The main watersheds neighboring Bras d'Apic are:
- north side: Northeast arm, Bras de Riche, Carlos stream;
- east side: Bras de Riche, Bras de la rivière Ouelle, Tenturette River, Grand Calder River;
- south side: Great Noire River, Buckley River, Rocheuse River, Méchant Pouce River;
- west side: Rivière du Petit Moulin, rivière des Perdrix, Bras Saint-Nicolas.

The arm of Apic has its source at Lake Apic (length: 1.0 km; altitude: 406 m), located in a mountainous area, in the canton of Arago of Saint-Marcel. This lake is located on the northwest side of the watershed with the Tenturette River, the current of which flows south to the hydrographic slope of the Great Black River (or Big Black River, in Maine (States-United)); the latter being a tributary of the Saint John River which crosses Maine and New Brunswick.

From Apic Lake, the Apic arm flows over 26.4 km, divided into the following segments:

- 2.7 km north-west in Saint-Marcel, up to the municipal limit of Saint-Cyrille-de-Lessard;
- 9.6 km northward, more or less along route 285 and passing through the hamlet Bras-d'Apic, until at the northern limit of the Beaubien township;
- 0.4 km northward, up to the confluence of the eastern arm (coming from the southeast);
- 5.8 km northwesterly in Saint-Cyrille-de-Lessard, along more or less route 285, to the Chemin du 8th rank;
- 4.6 km north-west, to Chemin Lessard Ouest, which it intersects at 1.2 km south-west of the center of the village of Saint-Cyrille-de-Lessard;
- 3.3 km westward, crossing the "Taupin Falls", to its confluence.
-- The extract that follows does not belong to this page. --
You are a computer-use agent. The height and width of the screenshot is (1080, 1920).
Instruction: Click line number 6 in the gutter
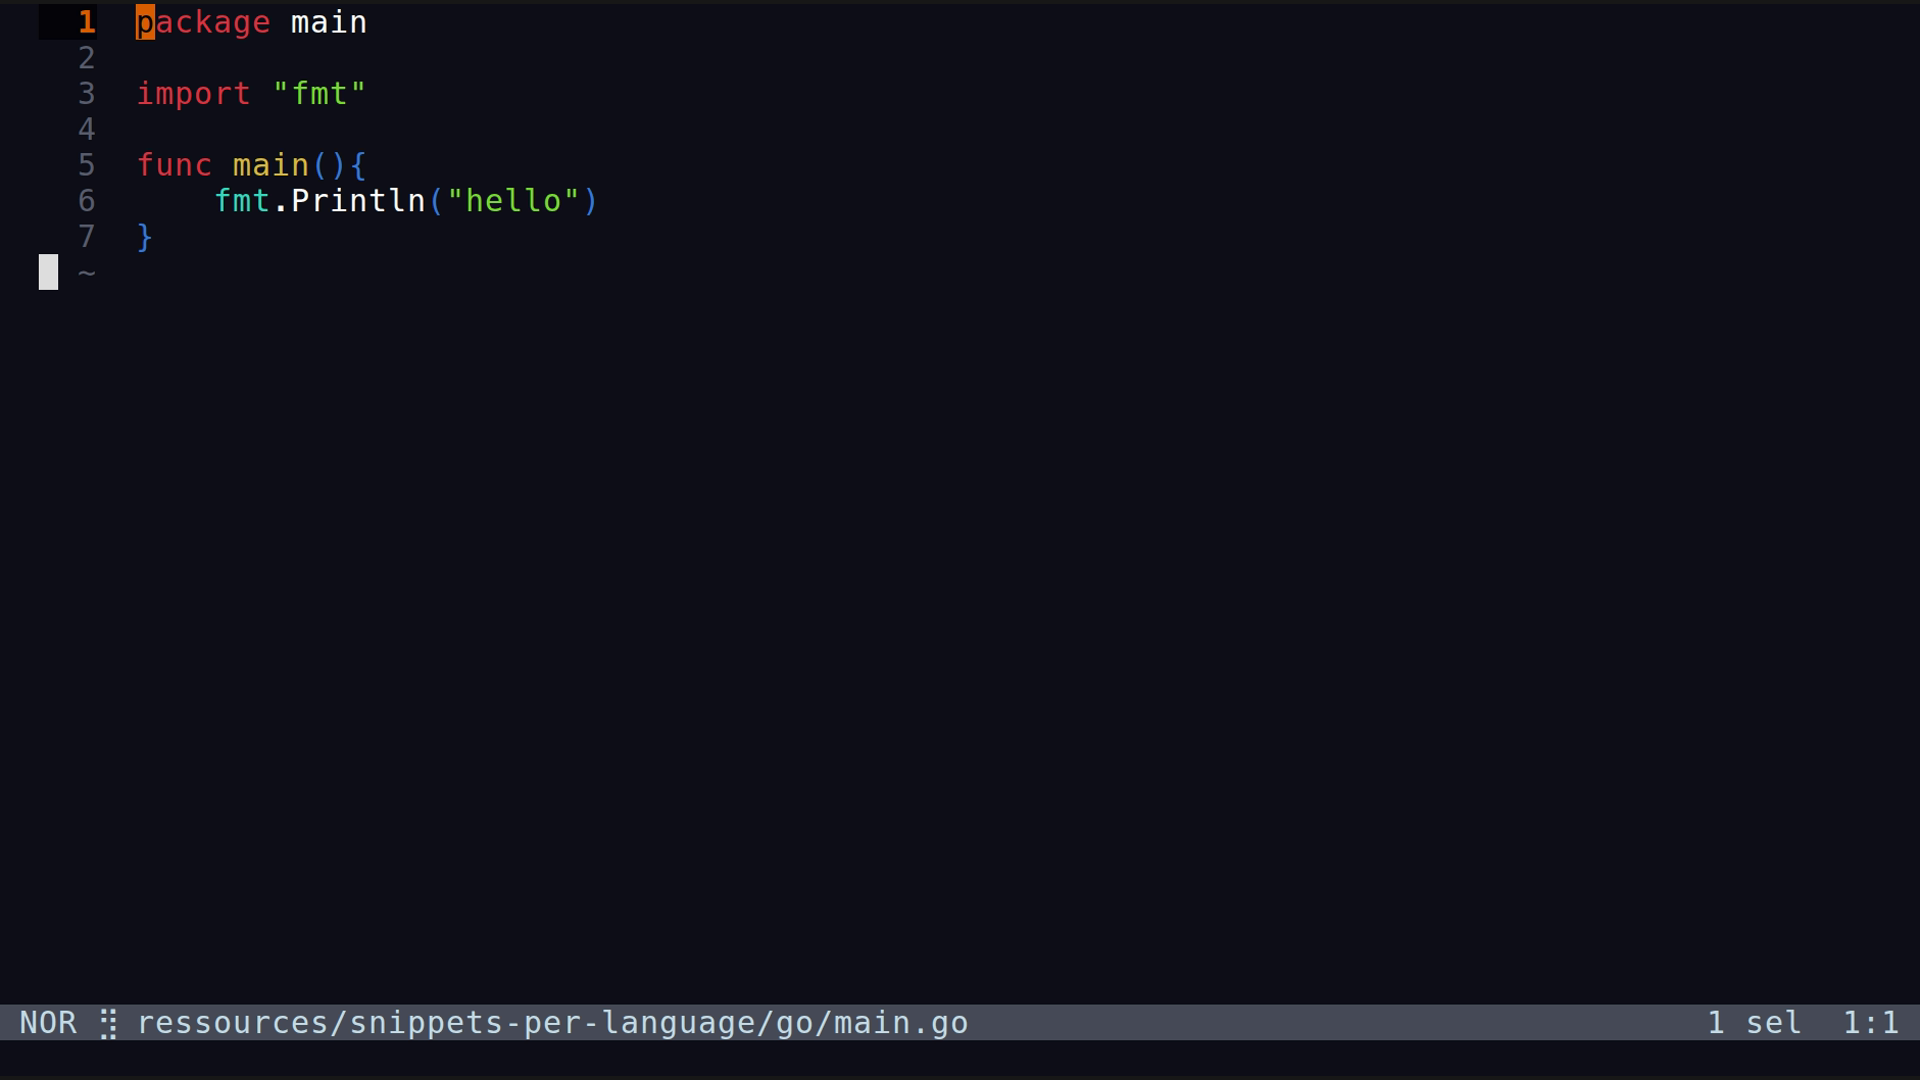pos(87,201)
Bras d'Apic empties onto the south bank of the Bras Saint-Nicolas which flows north, then south-west to flow onto the south-east bank of the rivière du Sud (Montmagny). This confluence is located downstream of the Pierre-Noël road bridge, i.e. 3.4 km west of the center of the village of Saint-Cyrille-de-Lessard.

== Toponymy ==
The toponym "Bras d'Apic" was made official on December 2, 1975, at the Commission de toponymie du Québec.